— Exercise aim —
Using the entries that follow, give the number of lines containing the string "tree". Write nothing besides that number.

*** Material to process

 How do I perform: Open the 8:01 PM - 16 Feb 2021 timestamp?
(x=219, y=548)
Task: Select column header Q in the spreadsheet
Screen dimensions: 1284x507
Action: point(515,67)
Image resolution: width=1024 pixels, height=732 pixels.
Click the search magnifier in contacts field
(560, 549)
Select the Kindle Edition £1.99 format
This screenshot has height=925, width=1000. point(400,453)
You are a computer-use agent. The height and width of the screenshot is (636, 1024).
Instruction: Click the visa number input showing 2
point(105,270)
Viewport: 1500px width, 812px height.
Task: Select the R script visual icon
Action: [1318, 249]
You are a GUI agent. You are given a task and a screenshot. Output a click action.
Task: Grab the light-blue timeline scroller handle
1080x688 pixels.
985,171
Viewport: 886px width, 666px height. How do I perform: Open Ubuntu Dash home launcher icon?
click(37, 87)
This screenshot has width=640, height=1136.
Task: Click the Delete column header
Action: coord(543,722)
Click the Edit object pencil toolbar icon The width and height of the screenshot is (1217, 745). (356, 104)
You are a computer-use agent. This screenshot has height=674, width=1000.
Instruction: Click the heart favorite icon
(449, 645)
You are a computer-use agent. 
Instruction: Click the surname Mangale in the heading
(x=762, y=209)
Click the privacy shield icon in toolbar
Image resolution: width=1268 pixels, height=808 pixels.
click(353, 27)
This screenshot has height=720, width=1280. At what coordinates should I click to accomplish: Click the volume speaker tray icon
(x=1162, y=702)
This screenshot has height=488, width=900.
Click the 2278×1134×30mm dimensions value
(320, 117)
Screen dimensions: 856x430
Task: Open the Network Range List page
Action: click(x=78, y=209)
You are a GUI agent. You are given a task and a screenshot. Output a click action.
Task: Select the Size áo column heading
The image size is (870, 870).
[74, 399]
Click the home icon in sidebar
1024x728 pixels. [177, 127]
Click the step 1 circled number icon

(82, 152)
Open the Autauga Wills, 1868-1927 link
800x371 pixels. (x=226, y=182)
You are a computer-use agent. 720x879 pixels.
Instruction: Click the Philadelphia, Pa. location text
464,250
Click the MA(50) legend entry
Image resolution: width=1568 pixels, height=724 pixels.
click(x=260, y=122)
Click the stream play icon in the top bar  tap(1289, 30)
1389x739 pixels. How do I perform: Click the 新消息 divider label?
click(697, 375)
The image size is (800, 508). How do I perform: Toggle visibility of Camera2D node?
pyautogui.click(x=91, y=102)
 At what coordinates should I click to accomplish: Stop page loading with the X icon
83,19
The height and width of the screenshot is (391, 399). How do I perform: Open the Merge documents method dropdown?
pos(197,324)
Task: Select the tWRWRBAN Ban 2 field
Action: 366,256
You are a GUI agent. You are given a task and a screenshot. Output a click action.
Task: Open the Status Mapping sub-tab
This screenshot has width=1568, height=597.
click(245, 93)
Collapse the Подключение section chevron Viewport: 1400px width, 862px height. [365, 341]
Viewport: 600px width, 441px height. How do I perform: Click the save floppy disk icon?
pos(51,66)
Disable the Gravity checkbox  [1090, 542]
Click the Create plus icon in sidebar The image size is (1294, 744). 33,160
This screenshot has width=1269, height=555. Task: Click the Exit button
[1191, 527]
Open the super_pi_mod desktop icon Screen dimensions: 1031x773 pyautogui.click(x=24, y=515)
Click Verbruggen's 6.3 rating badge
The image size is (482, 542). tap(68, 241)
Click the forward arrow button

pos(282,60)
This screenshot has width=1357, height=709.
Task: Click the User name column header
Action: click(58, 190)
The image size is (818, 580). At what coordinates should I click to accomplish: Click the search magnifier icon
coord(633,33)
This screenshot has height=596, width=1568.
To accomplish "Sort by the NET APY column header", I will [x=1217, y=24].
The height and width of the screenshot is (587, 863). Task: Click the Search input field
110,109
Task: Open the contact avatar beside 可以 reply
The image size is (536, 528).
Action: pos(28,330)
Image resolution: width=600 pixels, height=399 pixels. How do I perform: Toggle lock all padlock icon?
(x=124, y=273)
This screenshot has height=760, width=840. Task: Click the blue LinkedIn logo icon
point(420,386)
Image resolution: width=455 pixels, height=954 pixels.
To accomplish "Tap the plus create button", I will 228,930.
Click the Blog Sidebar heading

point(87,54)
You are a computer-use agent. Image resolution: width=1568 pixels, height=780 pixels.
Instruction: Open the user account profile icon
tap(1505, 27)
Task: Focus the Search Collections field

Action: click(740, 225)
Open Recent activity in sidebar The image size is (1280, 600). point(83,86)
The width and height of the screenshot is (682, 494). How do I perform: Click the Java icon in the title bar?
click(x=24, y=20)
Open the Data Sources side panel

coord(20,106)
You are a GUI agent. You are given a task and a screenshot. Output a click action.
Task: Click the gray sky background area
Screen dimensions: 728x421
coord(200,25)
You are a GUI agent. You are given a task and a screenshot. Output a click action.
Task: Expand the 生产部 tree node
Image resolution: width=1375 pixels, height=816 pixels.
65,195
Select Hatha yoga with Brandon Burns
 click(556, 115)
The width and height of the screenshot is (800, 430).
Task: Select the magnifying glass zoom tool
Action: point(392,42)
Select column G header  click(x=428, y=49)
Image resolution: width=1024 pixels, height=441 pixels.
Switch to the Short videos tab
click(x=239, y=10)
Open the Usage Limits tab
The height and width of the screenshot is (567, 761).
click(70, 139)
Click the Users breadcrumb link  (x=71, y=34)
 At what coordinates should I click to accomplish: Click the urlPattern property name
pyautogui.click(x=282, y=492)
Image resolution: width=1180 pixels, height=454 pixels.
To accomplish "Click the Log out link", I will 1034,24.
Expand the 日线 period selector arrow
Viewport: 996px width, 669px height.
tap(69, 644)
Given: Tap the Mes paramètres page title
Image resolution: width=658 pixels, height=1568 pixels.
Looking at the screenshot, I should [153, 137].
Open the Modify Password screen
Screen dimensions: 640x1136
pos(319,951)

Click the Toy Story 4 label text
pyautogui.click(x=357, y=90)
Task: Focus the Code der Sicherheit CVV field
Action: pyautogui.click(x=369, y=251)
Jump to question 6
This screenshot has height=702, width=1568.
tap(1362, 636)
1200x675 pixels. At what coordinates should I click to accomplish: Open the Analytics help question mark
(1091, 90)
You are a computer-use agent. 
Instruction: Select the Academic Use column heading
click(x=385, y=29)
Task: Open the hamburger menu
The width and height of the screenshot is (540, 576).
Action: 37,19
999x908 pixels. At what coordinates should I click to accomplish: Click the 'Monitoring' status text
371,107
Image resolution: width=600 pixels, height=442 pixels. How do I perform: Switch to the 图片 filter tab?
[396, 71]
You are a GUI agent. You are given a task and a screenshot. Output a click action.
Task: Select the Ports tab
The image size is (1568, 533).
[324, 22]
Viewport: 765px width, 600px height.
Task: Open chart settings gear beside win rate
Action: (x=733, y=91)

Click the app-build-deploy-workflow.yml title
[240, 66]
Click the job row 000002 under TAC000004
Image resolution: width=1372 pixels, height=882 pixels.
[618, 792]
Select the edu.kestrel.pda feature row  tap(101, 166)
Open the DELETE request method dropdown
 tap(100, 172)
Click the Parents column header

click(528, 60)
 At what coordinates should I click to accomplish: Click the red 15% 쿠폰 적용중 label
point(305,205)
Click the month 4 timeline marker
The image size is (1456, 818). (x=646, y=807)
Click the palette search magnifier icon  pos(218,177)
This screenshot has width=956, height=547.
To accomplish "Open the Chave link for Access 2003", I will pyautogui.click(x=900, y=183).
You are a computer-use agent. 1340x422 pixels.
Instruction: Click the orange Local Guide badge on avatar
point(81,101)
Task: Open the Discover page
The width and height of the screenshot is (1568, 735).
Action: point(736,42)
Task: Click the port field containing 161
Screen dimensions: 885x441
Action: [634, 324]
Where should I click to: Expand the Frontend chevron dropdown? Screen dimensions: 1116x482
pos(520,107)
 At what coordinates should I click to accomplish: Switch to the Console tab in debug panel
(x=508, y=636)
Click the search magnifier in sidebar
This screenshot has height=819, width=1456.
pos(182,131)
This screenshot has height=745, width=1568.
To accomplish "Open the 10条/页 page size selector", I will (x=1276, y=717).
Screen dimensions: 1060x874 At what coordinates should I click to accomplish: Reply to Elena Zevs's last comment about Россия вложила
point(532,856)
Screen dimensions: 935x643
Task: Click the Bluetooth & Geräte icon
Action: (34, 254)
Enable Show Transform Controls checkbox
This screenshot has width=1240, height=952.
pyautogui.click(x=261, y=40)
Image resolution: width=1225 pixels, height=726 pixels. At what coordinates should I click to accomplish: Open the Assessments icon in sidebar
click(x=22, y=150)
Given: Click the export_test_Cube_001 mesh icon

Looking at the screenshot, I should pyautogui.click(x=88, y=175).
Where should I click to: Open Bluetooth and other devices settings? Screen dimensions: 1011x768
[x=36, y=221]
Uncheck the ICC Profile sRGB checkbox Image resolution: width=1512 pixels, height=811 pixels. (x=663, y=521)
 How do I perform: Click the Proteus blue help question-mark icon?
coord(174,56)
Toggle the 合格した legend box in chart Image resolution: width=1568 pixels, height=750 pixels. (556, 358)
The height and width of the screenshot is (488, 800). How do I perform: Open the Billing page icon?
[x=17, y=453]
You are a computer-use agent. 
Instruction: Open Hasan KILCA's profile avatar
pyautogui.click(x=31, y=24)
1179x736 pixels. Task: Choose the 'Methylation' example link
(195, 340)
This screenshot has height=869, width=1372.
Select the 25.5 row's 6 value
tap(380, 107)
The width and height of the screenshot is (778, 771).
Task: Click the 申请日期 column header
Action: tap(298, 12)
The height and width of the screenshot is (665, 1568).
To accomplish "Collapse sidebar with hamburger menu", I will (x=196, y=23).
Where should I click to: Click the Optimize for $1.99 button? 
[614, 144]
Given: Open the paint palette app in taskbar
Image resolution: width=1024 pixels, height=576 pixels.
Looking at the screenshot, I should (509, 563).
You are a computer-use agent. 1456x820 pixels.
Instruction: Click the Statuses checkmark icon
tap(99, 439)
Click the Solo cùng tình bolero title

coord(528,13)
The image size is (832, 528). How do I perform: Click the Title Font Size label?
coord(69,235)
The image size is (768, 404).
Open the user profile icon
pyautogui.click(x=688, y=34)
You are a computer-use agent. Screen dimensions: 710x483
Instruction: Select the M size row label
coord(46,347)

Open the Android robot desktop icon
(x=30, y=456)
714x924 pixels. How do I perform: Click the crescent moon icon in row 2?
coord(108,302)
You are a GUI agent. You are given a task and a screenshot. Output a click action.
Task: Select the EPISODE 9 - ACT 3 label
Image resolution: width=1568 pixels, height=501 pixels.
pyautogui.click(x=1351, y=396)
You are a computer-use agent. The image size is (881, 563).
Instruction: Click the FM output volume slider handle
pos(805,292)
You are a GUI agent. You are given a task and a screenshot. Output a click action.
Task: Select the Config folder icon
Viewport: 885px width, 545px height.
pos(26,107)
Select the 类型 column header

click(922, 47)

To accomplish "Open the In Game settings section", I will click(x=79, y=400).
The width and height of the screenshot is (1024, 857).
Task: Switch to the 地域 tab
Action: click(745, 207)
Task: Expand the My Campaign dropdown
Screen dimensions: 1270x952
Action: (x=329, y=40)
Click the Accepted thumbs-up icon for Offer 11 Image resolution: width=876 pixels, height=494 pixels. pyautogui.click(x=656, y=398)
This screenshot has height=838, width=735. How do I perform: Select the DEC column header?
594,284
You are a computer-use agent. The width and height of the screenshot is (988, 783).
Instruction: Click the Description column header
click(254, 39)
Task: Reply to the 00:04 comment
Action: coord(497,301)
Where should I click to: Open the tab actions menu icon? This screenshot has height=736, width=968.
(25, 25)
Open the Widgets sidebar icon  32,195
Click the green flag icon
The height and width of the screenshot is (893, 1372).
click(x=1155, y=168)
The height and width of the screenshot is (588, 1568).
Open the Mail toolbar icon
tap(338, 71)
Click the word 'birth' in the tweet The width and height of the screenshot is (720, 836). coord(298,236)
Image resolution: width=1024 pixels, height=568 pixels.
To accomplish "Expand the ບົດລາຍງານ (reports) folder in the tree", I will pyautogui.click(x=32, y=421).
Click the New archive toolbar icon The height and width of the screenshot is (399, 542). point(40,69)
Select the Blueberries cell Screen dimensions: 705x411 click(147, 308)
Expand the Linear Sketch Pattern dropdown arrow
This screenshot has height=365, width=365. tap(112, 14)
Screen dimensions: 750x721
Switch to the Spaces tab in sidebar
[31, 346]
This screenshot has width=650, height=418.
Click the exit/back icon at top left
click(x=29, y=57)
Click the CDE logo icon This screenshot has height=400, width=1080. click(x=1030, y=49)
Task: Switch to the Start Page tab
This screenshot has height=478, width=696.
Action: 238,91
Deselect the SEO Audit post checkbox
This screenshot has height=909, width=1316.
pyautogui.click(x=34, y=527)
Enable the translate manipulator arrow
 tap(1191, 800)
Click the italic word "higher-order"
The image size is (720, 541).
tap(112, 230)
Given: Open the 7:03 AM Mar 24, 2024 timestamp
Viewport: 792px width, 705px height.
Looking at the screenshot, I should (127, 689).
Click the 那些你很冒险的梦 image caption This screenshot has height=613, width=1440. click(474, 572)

******

— Result of the exercise —
2